Diffusional barrier in the unfolding of a small protein.

To determine how the dynamics of the polypeptide chain in a protein molecule are coupled to the bulk solvent viscosity, the unfolding by urea of the small protein barstar was studied in the presence of two viscogens, xylose and glycerol. Thermodynamic studies of unfolding show that both viscogens stabilize barstar by a preferential hydration mechanism, and that viscogen and urea act independently on protein stability. Kinetic studies of unfolding show that while the rate-limiting conformational change during unfolding is dependent on the bulk solvent viscosity, eta, its rate does not show an inverse dependence on eta, as expected by Kramers' theory. Instead, the rate is found to be inversely proportional to an effective viscosity, eta + xi, where xi is an adjustable parameter which needs to be included in the rate equation. xi is found to have a value of -0.7 cP in xylose and -0.5 cP in glycerol, in the case of unfolding, at constant urea concentration as well as under isostability conditions.
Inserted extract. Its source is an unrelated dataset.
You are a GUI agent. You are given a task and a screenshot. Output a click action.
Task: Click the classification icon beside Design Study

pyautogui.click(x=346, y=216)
Hence, the unfolding protein chain does not experience the bulk solvent viscosity, but instead an effective solvent viscosity, which is lower than the bulk solvent viscosity by either 0.7 cP or 0.5 cP. A second important result is the validation of the isostability assumption, commonly used in protein folding studies but hitherto untested, according to which if a certain concentration of urea can nullify the effect of a certain concentration of viscogen on stability, then the same concentrations of urea and viscogen will also not perturb the free energy of activation of the unfolding of the protein.